Tom runs an F-150 Lightning with a small Keystone Coleman 13R trailer, and he uses the truck's Pro Power on board to run the camper entirely off the battery. At Daytona Speedway, he drove over, topped up to nearly full at a nearby charger, then powered the camper for six days straight including high AC use, microwave, and refrigerator. He used about 40% of the battery. Neighboring campers kept asking where the generator was. The answer was the cable running out of the truck bed.

Allan logged around 4,000 towing miles with his Lightning Flash over the previous year, including a 2,100-mile run from Ohio to Bar Harbor, Maine, then down to New York City and back, with a crew of five.

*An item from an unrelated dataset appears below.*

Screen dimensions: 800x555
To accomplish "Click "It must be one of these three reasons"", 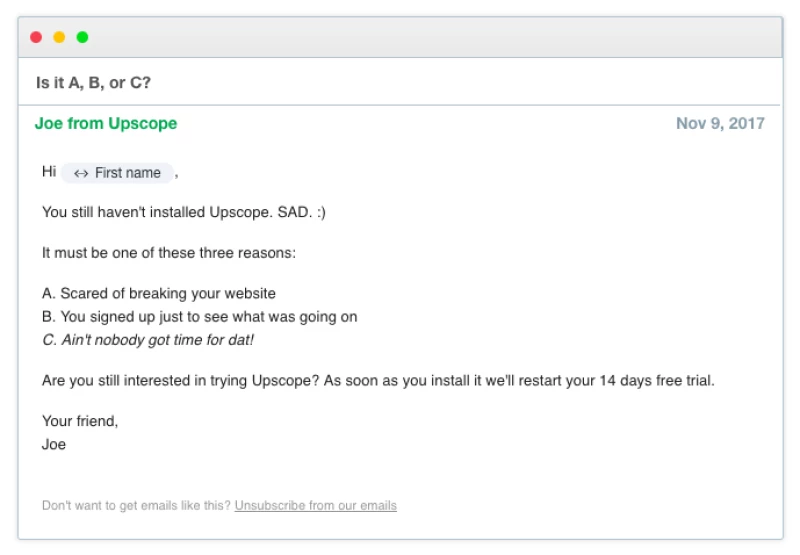I will (169, 253).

He mentioned hitting some thermal charging limits on that trip but noted Ford has since pushed a software update that raises the threshold, which should help this summer.

Eric tows a 25-foot Airstream with a 2025 Rivian R1T tri-motor and gets around 180 miles per charge in eco mode. He and his wife typically leave home with a full battery, stop for a sit-down lunch at about the 180-mile mark while the truck charges, then try to land at a campground with overnight charging available. He pointed out that diesel towers often spend 30 to 45 minutes at fuel stops anyway once you factor in everything, so the time difference in practice is smaller than people assume. The Airstream's shape also gives a real aerodynamic advantage: Eric gets noticeably better efficiency than setups with the same trailer weight but boxier profiles.

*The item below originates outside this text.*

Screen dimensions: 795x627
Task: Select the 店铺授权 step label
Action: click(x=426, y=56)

Austin car-camps out of a Model Y without towing anything. He built a level sleeping platform from plywood and 2x4s sitting on the trunk floor, added a $200 Amazon air mattress, and uses a $500 bolt-on tent that connects to the tailgate to create an enclosed space for changing and storage. At 6'2, he fits comfortably stretched out with the rear and front seats folded. Camp mode handles overnight temperature control, and plugging into a NEMA 14-50 outlet when available keeps it fully practical. Total cost for the sleeping setup: well under a thousand dollars.

Skye's eSprinter started life as a blank cargo van. She and her husband removed the divider, installed bunk beds with IKEA slats and memory foam mattresses, added a microwave, induction stove, and coffee maker, and built the whole system around an EcoFlow setup with 8 kWh of stored power and 4 kW of output. The van gets around 240 miles of real-world range in mild weather at lower speeds, though that drops sharply in winter. It charged at 115 kW consistently regardless of state of charge, which made stops predictable. The main downsides: it is speed-limited, 9.5 feet tall and susceptible to crosswinds, has no camp mode equivalent, and they had to put water bottles on the seat to fool the weight sensor into thinking the driver was present. They have put about 15,000 miles on it and are already eyeing something smaller.

The group agreed that aerodynamics matter far more than trailer weight when it comes to EV towing efficiency. Tom's small, boxy trailer gets similar efficiency numbers to Allan's much larger but more streamlined setup. Eric's Airstream shape is the standout. The session wraps with plans for a full meetup camping trip in a couple of months, which will hopefully get its own video.